Despite the importance of scientific software for research, it is often not formally recognized and rewarded. This is especially true for foundational libraries, which are hidden below packages visible to the users (and thus doubly hidden, since even the packages directly used in research are frequently not visible in the paper). Research stakeholders like funders, infrastructure providers, and other organizations need to understand the complex network of computer programs that contemporary research relies upon. In this work, we use the CZ Software Mentions Dataset to map the upstream dependencies of software used in biomedical papers and find the packages critical to scientific software ecosystems. We propose centrality metrics for the network of software dependencies, analyze three ecosystems (PyPi, CRAN, Bioconductor), and determine the packages with the highest centrality.

Editorial analysis

A structured set of objections, weighed in public.

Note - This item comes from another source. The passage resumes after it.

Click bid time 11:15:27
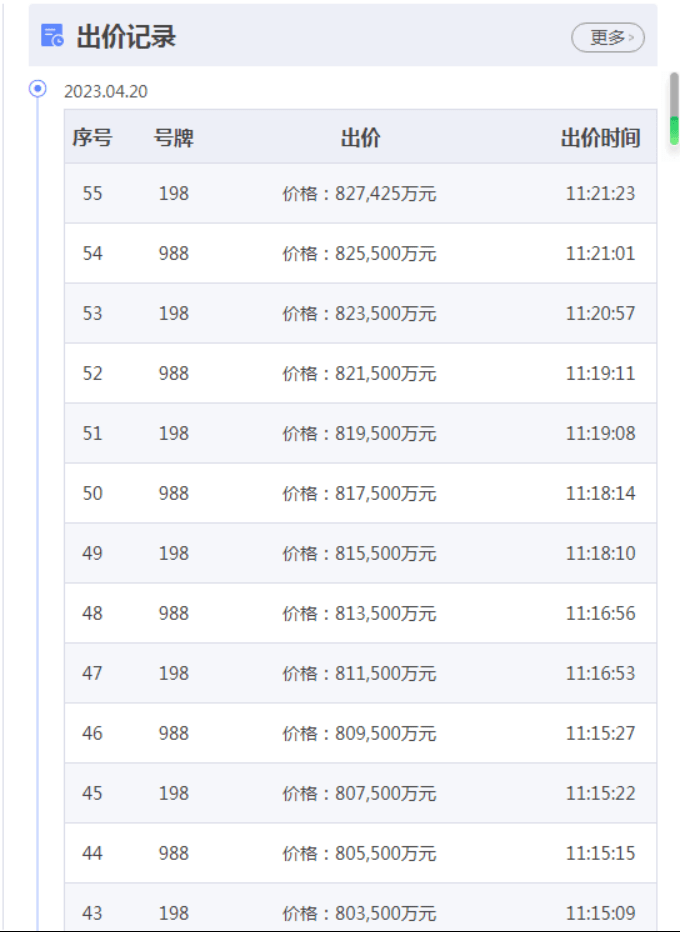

Desk editor's note, referee report, simulated authors' rebuttal, and a circularity audit. Tearing a paper down is the easy half of reading it; the pith above is the substance, this is the friction.

Referee Report

2 major / 1 minor

Summary. The manuscript claims that the CZ Software Mentions Dataset can be used to map upstream dependencies of software mentioned in biomedical papers, that centrality metrics can be defined on the resulting dependency networks, and that analysis of the PyPI, CRAN, and Bioconductor ecosystems reveals the packages with highest centrality that are critical yet hidden in scientific software stacks.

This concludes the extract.